Some glottic lesions that involve the anterior commissure may be treated by hemilaryngectomy (vertical laryngectomy) because of the increased risk of cartilage involvement.
Some small lesions of the tip of the epiglottis can also be treated with limited surgical resection.
Large supraglottic tumors are treated with a supraglottic (horizontal) laryngectomy. This procedure spares the true vocal folds but removes the epiglottis, aryepiglottic folds, and false vocal folds.
For transglottic tumors (supraglottic tumors that spread to a true vocal fold), a suprahemilaryngectomy may be considered. Radical neck dissection, radiation, or both are often necessary because nodal metastases (30% of which are occult) are found in 55% of supraglottic cancers.
T3 and T4 lesions usually require a total laryngectomy , often combined with radical neck dissection. Postoperative radiotherapy is usually indicated (Fig. 19 -5).
Verrucous carcinoma is treated surgically by using a conservation laryngectomy, when possible. There is no need for elective radical neck dissection, and radiotherapy has been implicated as one cause of anaplastic transformation.
Current adjuvant chemotherapy protocols achieve cure rates comparable to those for traditional combined therapy and allow some patients to avoid total laryngectomy.

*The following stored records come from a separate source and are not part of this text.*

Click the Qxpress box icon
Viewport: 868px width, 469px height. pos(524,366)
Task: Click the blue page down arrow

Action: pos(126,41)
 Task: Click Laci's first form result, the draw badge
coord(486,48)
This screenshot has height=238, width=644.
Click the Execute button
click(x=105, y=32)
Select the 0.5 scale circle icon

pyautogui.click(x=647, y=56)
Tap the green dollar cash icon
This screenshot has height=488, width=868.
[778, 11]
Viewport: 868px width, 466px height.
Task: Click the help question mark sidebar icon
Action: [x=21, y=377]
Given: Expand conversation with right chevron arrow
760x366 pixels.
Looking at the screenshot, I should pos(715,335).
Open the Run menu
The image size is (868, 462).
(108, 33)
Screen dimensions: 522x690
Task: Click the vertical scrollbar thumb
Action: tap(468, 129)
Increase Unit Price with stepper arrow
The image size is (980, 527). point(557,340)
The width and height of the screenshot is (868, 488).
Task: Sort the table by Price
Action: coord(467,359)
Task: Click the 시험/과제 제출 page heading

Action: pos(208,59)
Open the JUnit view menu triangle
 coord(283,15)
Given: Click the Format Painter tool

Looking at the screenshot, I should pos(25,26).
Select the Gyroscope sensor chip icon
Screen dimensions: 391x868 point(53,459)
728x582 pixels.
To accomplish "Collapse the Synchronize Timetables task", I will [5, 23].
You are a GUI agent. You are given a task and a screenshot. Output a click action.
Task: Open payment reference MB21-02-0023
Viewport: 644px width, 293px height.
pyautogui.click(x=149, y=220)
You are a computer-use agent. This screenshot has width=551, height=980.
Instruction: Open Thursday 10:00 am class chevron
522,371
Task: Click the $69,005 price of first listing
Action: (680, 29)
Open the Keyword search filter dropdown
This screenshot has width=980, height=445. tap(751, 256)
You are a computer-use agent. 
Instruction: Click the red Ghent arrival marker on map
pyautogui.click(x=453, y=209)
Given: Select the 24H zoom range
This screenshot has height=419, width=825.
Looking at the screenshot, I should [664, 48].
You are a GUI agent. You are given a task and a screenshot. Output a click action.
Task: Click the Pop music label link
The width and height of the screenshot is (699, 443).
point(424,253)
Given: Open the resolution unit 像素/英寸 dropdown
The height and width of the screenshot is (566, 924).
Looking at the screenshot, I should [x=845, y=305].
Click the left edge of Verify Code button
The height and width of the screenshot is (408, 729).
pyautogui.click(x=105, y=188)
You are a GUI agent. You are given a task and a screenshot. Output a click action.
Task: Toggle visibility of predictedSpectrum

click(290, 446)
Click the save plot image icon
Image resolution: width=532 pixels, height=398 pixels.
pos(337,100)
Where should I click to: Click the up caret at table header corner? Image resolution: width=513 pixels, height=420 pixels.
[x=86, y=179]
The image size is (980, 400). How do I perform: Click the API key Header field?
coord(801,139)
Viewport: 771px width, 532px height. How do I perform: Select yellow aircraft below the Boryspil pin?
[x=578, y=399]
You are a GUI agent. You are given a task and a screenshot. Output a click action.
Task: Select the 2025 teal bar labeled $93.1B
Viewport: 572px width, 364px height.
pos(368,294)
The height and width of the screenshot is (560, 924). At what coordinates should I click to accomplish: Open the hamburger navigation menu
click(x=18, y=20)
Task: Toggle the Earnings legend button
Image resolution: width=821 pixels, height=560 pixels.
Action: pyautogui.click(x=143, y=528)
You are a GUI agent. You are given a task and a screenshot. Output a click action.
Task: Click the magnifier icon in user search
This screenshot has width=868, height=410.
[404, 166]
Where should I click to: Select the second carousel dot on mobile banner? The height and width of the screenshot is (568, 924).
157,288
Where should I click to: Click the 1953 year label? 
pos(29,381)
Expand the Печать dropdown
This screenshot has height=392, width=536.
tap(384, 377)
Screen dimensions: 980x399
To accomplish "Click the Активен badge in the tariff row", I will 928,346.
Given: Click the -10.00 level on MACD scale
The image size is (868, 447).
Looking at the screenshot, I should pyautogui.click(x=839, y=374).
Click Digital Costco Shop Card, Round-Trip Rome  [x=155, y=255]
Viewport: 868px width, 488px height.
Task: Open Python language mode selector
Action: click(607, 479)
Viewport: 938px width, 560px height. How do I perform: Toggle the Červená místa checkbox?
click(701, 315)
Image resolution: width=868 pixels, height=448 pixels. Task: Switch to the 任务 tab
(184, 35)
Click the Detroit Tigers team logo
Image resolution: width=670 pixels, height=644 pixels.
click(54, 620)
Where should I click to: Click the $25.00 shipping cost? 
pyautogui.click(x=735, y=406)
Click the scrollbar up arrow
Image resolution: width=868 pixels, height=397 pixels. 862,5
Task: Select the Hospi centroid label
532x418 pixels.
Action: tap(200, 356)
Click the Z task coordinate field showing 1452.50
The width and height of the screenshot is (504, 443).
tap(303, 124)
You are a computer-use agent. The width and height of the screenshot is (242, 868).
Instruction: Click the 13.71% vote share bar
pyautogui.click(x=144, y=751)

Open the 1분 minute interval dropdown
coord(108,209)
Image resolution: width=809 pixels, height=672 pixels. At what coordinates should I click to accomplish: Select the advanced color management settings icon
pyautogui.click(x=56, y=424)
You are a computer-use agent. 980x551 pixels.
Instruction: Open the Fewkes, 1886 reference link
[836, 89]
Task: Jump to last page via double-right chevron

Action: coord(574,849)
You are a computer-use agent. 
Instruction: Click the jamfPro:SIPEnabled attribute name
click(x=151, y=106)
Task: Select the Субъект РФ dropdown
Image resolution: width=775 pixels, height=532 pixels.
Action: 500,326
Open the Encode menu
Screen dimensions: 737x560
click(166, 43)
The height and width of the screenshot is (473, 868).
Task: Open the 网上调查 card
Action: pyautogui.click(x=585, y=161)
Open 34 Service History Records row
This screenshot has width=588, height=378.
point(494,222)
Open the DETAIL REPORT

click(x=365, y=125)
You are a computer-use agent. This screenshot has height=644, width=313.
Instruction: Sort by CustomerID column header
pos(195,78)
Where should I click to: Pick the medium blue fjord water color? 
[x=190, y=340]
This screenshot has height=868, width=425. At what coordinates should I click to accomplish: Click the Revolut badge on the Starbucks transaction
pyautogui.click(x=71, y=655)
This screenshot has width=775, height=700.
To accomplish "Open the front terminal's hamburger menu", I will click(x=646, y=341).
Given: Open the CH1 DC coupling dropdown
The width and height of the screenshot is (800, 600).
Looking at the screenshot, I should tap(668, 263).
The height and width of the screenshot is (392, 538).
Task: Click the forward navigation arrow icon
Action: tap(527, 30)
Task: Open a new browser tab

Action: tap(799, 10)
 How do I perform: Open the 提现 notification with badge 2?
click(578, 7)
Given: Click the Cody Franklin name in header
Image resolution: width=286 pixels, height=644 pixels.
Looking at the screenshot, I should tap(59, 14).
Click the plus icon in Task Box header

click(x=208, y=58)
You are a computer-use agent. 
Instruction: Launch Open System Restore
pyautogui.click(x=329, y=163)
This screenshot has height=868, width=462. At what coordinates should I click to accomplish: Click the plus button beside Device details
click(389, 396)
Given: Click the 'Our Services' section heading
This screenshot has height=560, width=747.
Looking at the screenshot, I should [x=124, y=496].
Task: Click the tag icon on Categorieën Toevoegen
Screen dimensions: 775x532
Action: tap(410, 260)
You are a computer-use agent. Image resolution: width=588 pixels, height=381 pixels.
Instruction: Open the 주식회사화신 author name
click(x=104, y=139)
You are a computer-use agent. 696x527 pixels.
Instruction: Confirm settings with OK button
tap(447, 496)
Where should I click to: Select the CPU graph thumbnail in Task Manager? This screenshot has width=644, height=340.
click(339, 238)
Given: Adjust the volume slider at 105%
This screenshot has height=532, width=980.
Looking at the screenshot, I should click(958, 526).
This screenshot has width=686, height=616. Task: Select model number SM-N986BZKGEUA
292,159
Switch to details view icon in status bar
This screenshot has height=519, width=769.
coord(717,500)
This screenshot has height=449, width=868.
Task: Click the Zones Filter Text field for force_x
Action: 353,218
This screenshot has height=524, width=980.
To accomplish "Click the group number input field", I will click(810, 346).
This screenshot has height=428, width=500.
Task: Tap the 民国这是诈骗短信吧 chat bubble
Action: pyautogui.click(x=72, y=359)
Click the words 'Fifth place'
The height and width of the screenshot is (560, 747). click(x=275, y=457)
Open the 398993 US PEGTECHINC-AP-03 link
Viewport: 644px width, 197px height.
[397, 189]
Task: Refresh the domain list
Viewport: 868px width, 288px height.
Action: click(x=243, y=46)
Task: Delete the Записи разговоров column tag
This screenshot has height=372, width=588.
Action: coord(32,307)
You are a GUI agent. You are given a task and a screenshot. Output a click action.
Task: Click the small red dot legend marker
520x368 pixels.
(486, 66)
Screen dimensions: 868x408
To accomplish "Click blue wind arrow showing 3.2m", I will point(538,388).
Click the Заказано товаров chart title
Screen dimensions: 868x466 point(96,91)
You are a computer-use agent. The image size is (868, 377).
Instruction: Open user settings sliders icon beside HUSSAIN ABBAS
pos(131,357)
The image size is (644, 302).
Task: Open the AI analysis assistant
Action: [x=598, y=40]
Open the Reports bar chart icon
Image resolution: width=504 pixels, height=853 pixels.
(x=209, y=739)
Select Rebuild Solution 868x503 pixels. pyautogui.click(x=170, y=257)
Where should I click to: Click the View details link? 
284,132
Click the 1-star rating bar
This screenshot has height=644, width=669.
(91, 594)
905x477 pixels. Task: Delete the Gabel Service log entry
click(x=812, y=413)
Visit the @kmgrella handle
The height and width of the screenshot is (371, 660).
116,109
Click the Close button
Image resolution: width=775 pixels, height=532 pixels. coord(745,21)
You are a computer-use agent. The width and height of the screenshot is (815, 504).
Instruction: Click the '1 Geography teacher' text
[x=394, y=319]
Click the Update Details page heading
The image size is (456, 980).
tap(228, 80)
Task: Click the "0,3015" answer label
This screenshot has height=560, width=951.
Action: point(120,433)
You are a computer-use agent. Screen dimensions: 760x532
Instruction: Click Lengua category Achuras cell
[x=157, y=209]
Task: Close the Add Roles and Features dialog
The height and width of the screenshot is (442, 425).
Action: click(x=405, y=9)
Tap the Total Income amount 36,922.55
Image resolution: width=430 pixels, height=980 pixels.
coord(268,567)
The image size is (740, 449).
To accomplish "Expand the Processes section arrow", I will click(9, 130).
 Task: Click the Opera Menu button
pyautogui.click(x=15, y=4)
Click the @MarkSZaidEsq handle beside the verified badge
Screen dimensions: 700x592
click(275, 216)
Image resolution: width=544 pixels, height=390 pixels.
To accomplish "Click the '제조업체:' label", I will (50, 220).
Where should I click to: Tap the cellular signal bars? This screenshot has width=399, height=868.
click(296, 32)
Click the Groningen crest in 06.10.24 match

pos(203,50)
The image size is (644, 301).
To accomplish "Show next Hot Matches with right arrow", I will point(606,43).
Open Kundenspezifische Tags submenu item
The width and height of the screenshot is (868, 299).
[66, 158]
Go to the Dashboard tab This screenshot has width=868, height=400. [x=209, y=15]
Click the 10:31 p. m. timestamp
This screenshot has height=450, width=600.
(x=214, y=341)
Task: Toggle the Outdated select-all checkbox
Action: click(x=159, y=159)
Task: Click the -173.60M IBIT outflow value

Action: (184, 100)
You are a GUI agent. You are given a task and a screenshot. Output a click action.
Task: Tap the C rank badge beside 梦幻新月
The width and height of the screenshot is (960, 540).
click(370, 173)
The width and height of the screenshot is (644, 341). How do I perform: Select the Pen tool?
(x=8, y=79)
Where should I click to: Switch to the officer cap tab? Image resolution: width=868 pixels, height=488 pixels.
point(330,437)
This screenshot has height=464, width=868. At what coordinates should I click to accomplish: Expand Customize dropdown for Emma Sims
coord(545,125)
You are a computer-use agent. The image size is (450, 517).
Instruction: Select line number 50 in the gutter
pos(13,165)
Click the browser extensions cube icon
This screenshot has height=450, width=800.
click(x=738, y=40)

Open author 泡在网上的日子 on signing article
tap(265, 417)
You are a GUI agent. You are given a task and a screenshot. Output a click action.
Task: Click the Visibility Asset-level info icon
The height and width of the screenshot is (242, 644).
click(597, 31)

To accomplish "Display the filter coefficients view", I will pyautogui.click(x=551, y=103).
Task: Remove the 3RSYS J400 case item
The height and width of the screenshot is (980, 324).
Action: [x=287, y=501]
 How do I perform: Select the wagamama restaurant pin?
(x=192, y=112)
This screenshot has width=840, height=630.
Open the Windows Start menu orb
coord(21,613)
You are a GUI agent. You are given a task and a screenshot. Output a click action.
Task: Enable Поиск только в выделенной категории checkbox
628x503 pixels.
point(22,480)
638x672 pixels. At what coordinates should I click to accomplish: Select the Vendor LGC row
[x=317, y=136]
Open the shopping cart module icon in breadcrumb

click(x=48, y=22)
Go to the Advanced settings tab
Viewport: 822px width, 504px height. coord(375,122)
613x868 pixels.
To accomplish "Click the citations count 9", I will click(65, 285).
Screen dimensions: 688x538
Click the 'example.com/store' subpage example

Figure 19 -6 shows a protocol example.
G Prognosis
is better for patients with laryngeal cancer than with cancer of other head and neck sites. Five-year survival rates by stage are as follows:
Stage T1: 85%–90% with surgery or radiation
Stage T2: 80%–85%
Stage T3: 75%
Stage T4: 30%
IX Cancer of the Ear
A Anatomy
Basic structure. The tympanic membrane separates the external canal from the middle ear. The portions of the ear most susceptible to tumors include the external ear (pinna), external auditory canal, and middle ear. The mastoid and other parts of the temporal bone may also be involved.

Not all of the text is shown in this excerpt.